How are user licences applied?
This is one of the most popular questions we get asked and as you’d expect different systems may deal with this in different ways, so there’s not a one size fits all answer.
If your licences are allocated on a user basis, in other words a licence is linked directly to a person, then it really does depend on what you want and the value that the user places on the system.
Let me give you an example: ABC Co buy 1,000 licences to service the needs of their Microsoft Office users and one of those licences is allocated to John. When the system was first installed there was massive traction with many of the people eager to find out what the new system was all about. However, as time has gone by John, having gone through most of the courses hasn’t used the system for a while.
Now the issue here is how do you know that tomorrow, (let’s say this is over a weekend) John could be working at home on a big PowerPoint presentation that has links to important Spreadsheets. It just so happens that he’s come up with a problem with both PowerPoint and Excel and cannot resolve it easily. With access to the Portal and content he can dip in to find and get the answers he needs, fix the problem and be full of confidence for his meeting on Monday morning.

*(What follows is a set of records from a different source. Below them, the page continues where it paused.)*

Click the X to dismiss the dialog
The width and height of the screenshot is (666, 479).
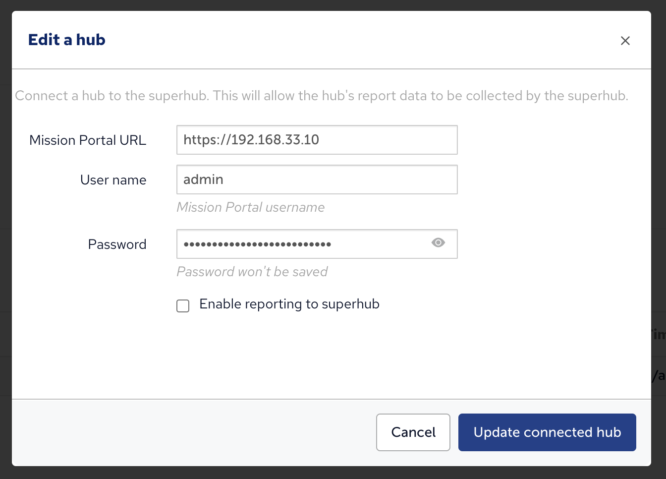click(x=625, y=41)
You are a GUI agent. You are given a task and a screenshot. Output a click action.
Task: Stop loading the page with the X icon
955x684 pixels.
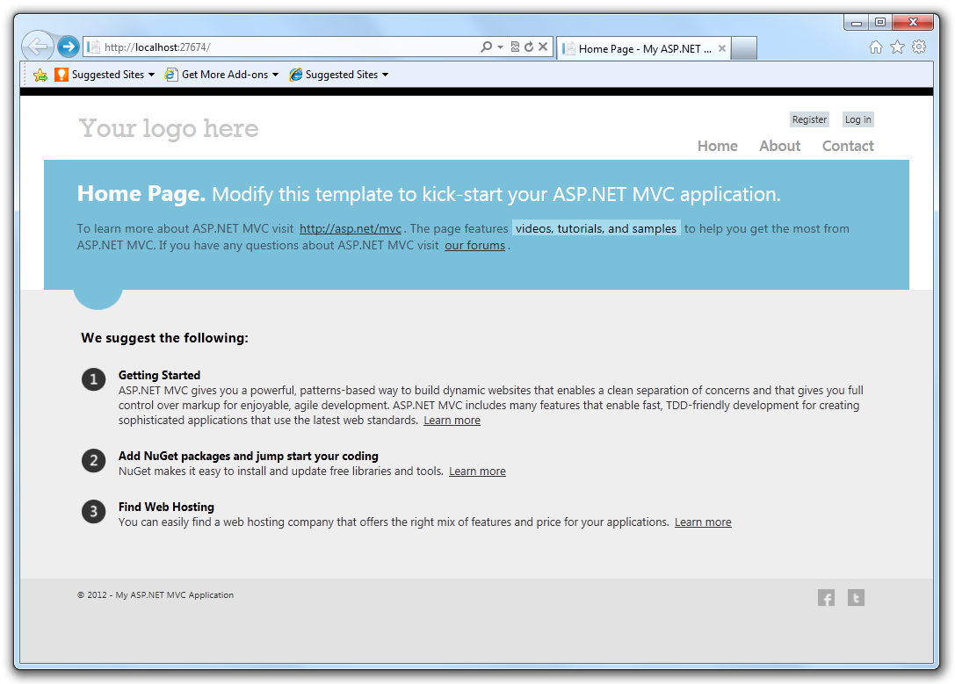coord(542,47)
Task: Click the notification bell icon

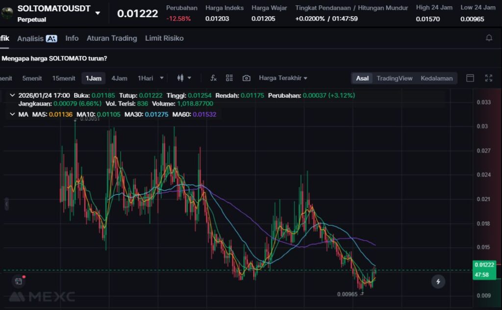Action: [x=489, y=38]
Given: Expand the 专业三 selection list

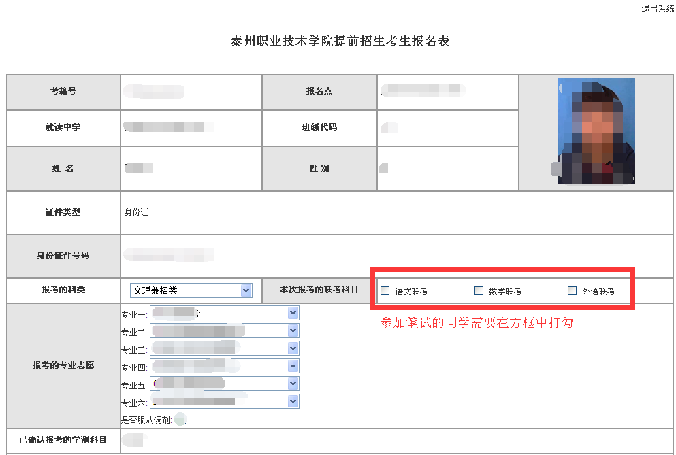Looking at the screenshot, I should pyautogui.click(x=224, y=348).
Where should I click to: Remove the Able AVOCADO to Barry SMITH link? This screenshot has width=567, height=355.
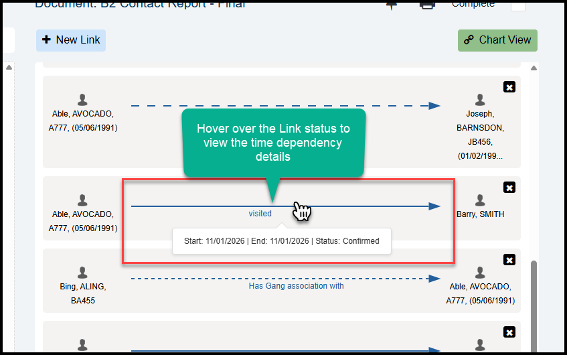pyautogui.click(x=509, y=188)
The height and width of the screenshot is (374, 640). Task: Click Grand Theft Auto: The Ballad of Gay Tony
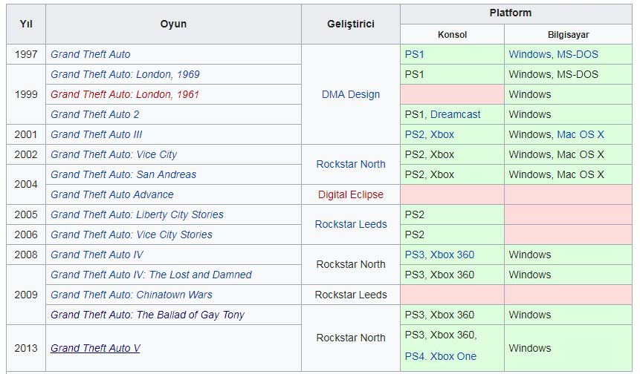pyautogui.click(x=147, y=315)
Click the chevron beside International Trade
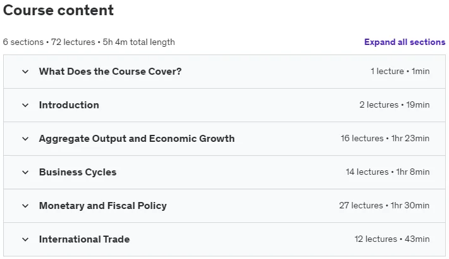The width and height of the screenshot is (449, 259). pos(25,239)
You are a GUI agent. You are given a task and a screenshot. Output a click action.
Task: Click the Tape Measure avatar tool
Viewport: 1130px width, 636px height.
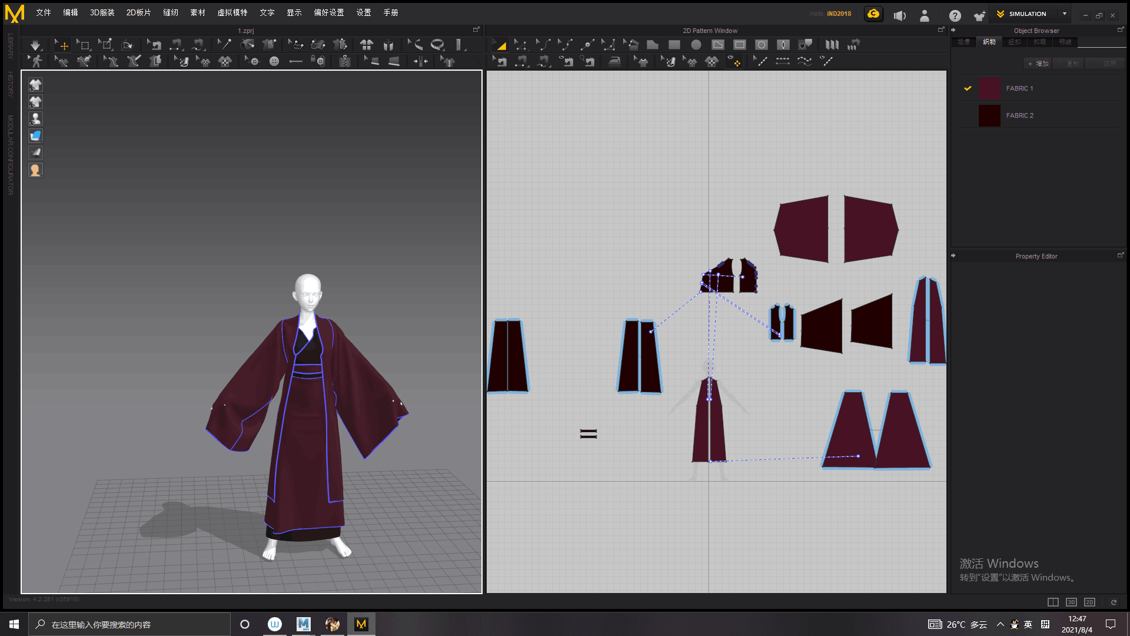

But, if you’d made the decision to remove John because he hasn’t used the system for a while then the result may very well have been different. The question that has to be answered is just how much does it cost you to keep that licence allocated to John against the possible cost of John running into a problem later in the year.
Ultimately, the choice is yours, however we would suggest that in most instances the cost per user is so small that it would be preferable to keep that licence allocated to him.
That said, if John doesn’t want it any more or it’s imperative that you free up that licence for another person then the answer is simple – you just remove him as a leaver as you can always reallocate another licence to him in the future.